В Белогорской крепости Гринев с помощью Пугачева освобождает Машу. И хотя взбешённый Швабрин раскрывает перед Пугачевым обман, тот полон великодушия: «Казнить, так казнить, жаловать, так жаловать: таков мой обычай». Гринев и Пугачев расстаются «дружески».

Машу в качестве невесты Гринев отправляет к своим родителям, а сам по «долгу чести» остаётся в армии. Война «с разбойниками и дикарями» «скучна и мелочна». Наблюдения Гринева исполнены горечи: «Не приведи Бог видеть русский бунт, бессмысленный и беспощадный».

Окончание военной кампании совпадает с арестом Гринева. Представ перед судом, он спокоен в своей уверенности, что может оправдаться, но его оговаривает Швабрин, выставляя Гринева шпионом, отряжённым от Пугачева в Оренбург. Гринев осуждён, его ждёт позор, ссылка в Сибирь на вечное поселение.

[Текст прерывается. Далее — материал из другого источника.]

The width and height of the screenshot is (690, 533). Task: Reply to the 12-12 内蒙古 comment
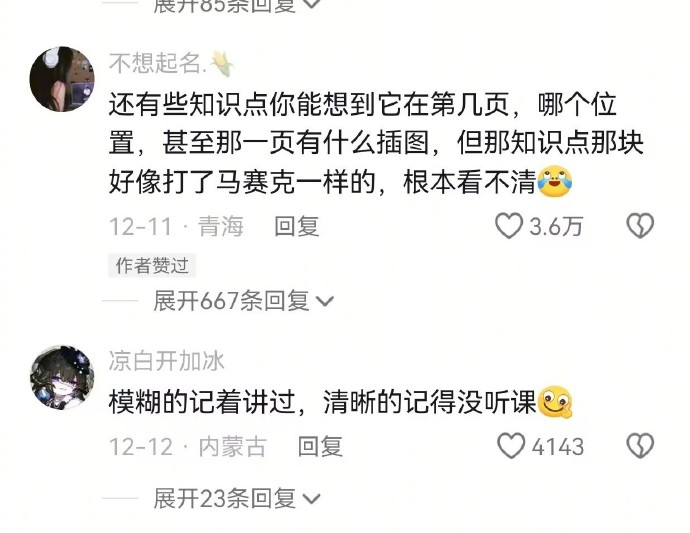pos(320,446)
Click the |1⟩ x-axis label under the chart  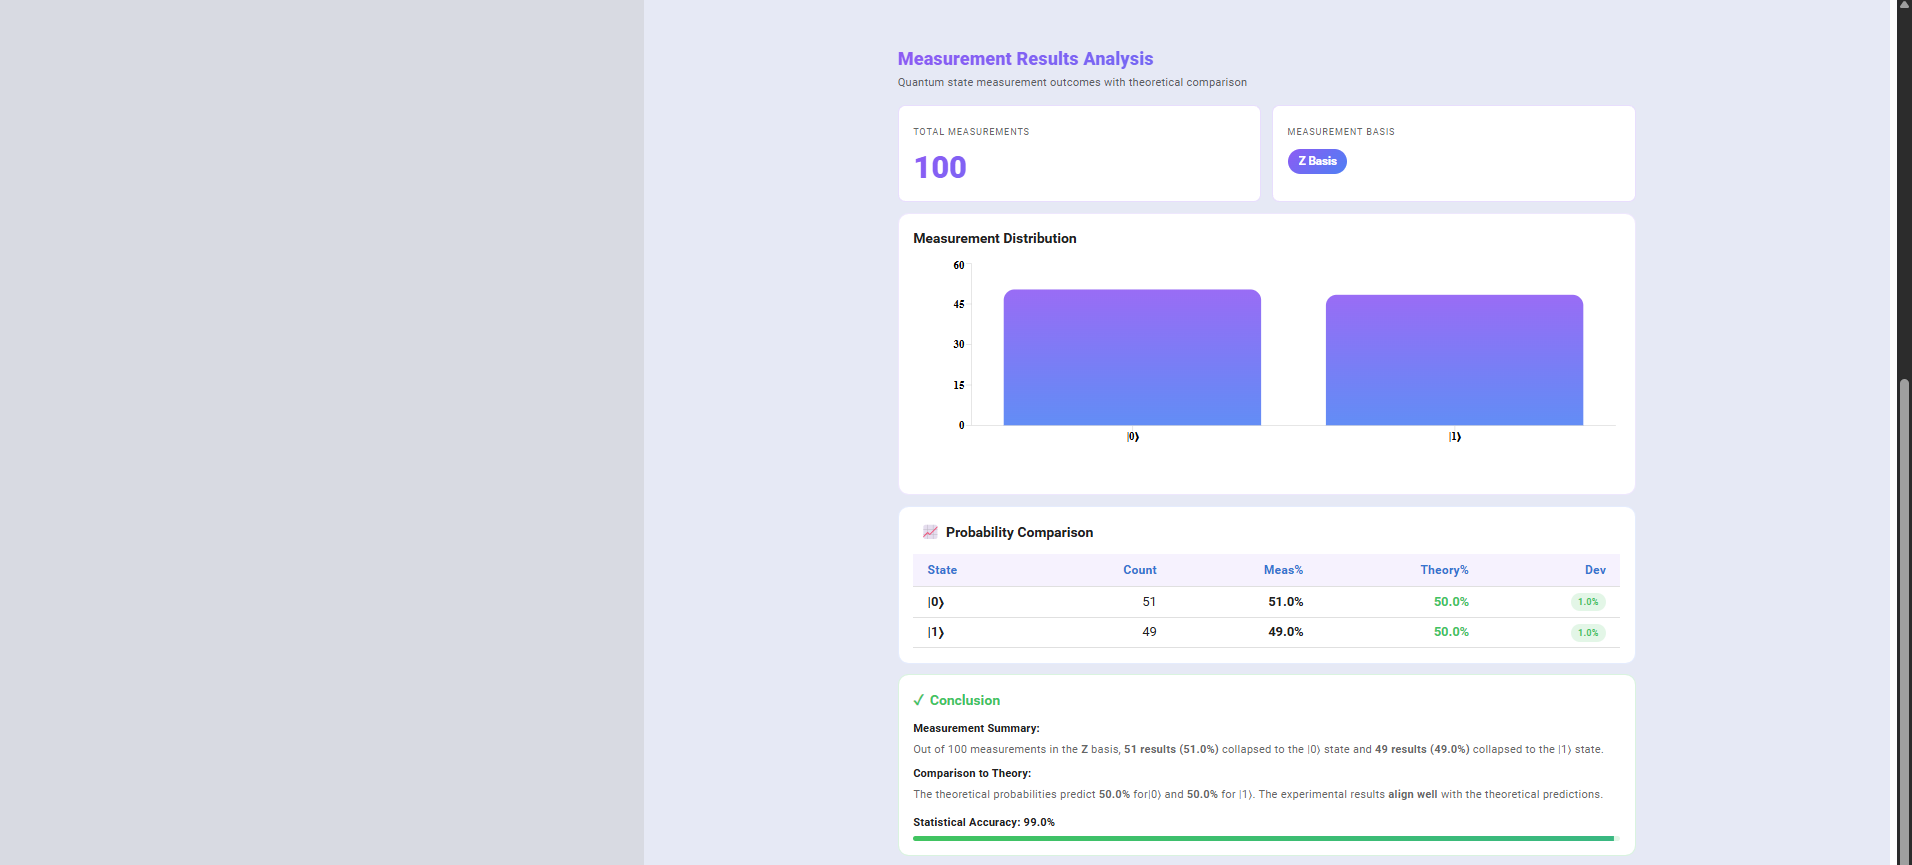click(x=1454, y=437)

От позора и ссылки Гринева спасает Маша, которая едет к царице «просить милости». Прогуливаясь по саду Царского Села, Маша повстречала даму средних лет. В этой даме все «невольно привлекало сердце и внушало доверенность». Узнав, кто такая Маша, она предложила свою помощь, и Маша искренне поведала даме всю историю. Дама оказалась императрицей, которая помиловала Гринева так же, как Пугачев в своё время помиловал и Машу, и Гринева.